That sudden rush of adrenaline on summiting the peak. The wave of excitement that lingers for a week before the trek. The rush of endorphins that follow the week after. And the sense of nostalgia that overcomes you, as you lie under a billion stars at your campsite, contemplating the meaning of life. These are just some of the feelings, that are all too familiar for many a trekker.
So let’s dwell upon a few of them in a bit more detail:
- That wave of pre-trek excitement which hangs in the air wherever you go:
It floods your brain the moment you’ve booked your bus tickets. Or made payment to the organization taking you for the trek. It then goes on to follow you to the supermarket, as you get your food and essentials sorted slowly as D-day arrives. And in case you still need some sport equipment, it follows you to the sports store too. It even follows you to your bed. Many a trekker have admitted that getting a good night’s rest the day before a trek has been quite difficult, as they just couldn’t contain their excitement.
- You never know who you’ll meet on the trek:
You might meet your new best friend, the love of your life, or even make a propitious business connection, just by the virtue of being surrounded by the right people, at the right time. For all you know, you might even run into your favourite actor or role model on the trail. This applies to all kinds of treks. Even the private ones, where its just you and your friends. You never know who you might bump into on the way. The prospect of networking, and making new connections on a trek is a thrill that many seek and look forward to.
- You don’t know what you’ll come across:
It could be a mighty Bison, a herd of elephants, a Malabar giant squirrel, or even a King cobra. All observed from a safe distance, of course. It could even be a reptile or mammal you’ve been researching since a long time, in case you happen to be a zoologist. And if the bird watcher in you happens to be alive, then it could be that rare, endangered forest bird that your bird watching buddies have always been romanticizing about. Whatever it may be, the prospect of sighting wildlife has always raised my spirits before embarking on a trek. Does the same happen to you to? Do you also feel butterflies in your stomach when you get to know that you’ll be entering a jungle trail, far far away from the noise of civilization?
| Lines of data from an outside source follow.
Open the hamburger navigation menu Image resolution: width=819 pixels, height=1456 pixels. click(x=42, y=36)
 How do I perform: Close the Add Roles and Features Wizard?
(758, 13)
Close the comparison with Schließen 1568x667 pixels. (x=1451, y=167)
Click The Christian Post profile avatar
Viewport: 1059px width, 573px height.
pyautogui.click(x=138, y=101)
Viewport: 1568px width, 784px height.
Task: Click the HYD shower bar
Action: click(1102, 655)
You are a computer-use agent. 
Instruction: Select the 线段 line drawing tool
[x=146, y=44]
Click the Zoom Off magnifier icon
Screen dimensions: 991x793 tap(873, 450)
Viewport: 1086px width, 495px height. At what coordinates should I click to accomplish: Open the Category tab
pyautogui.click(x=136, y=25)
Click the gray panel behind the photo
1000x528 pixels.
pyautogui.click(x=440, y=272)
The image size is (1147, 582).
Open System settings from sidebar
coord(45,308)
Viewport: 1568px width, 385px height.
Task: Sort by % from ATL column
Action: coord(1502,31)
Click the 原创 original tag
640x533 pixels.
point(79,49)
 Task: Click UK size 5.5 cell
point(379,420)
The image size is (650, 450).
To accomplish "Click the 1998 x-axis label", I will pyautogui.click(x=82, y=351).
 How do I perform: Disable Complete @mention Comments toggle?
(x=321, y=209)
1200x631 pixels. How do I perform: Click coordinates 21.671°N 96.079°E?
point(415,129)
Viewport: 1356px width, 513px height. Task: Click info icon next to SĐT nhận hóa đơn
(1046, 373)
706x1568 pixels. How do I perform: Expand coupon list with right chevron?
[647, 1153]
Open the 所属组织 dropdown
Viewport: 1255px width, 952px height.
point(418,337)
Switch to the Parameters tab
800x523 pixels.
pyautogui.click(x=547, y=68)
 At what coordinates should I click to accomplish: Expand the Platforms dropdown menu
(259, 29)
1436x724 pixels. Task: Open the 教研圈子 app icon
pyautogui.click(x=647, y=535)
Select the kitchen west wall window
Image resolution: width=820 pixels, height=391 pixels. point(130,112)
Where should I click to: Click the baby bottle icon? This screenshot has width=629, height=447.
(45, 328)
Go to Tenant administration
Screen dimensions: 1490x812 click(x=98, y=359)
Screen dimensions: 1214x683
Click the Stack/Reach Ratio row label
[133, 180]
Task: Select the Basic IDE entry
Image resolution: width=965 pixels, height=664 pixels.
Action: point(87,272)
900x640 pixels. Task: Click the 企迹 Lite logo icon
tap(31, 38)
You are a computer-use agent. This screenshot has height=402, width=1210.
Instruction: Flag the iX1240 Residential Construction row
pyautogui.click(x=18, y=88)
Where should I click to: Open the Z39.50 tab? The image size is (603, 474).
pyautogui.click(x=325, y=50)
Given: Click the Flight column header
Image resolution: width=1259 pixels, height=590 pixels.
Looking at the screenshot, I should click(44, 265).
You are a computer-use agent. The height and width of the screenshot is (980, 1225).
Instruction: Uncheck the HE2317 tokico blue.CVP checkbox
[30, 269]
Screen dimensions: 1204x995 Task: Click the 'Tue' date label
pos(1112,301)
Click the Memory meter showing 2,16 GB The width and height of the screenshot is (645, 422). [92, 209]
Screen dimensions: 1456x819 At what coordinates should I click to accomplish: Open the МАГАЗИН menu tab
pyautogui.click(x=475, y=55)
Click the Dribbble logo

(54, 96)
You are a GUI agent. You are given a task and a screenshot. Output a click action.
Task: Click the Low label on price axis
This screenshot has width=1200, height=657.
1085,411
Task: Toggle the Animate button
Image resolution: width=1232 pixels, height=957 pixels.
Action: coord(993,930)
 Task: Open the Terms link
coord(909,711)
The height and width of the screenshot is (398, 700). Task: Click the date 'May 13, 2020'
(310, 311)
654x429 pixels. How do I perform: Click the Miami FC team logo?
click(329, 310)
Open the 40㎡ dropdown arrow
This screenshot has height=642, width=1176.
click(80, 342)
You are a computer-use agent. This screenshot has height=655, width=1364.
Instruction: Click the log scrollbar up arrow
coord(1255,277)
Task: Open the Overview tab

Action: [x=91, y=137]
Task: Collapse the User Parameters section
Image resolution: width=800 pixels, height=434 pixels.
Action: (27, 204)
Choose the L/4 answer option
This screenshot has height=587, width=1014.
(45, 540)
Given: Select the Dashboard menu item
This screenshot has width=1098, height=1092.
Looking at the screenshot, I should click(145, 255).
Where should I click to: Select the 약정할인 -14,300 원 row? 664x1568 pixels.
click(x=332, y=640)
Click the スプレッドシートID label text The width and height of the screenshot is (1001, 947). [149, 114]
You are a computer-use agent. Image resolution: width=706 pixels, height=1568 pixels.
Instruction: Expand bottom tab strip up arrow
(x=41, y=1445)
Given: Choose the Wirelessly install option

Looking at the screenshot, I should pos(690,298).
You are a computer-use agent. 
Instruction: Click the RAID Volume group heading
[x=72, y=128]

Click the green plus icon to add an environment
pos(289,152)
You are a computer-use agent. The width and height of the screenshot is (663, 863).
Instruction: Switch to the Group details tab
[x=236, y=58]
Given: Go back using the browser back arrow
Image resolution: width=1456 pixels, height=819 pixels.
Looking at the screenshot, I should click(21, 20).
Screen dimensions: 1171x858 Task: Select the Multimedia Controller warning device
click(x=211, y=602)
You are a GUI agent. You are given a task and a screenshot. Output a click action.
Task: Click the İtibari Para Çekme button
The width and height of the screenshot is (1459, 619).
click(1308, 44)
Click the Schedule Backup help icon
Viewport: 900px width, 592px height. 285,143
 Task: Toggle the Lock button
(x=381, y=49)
- You have enough content to post for a week (or even a month):
If you’re content obsessed like me, posting minute-by-minute updates to Instagram stories after getting back from a trek, then this is your best playground. Whether it is uploading videos to your Youtube account, posting pictures and videos to Instagram, or even putting a write-up about the trek on your personal blog, you know for sure that you’ll have a wealth of experience to talk about once you’re out of the jungle. The longer the trek, the more the content. However, make sure to not give out exact locations for secret view points, hidden waterfalls, and bespoke trails to strangers. Everyone’s idea of trekking isn’t the same, and they might spoil, litter, or even publicize the place to their wider friend circle.
A good 2 day trek over any regular weekend gives me enough content to post to my Blogger, Youtube, Facebook and Instagram accounts. As a bonus, it also gives me a chance to relive those wonderful moments all over again.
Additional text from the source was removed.